A set of records appears below. Print them all, word for word.

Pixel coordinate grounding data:
::::::
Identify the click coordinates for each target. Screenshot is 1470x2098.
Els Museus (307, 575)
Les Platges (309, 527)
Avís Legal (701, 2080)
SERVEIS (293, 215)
::::::
* _Answer below_
Identify the click coordinates for each target. Screenshot is 1470x2098.
Els Museus (307, 575)
Les Platges (309, 527)
Avís Legal (701, 2080)
SERVEIS (293, 215)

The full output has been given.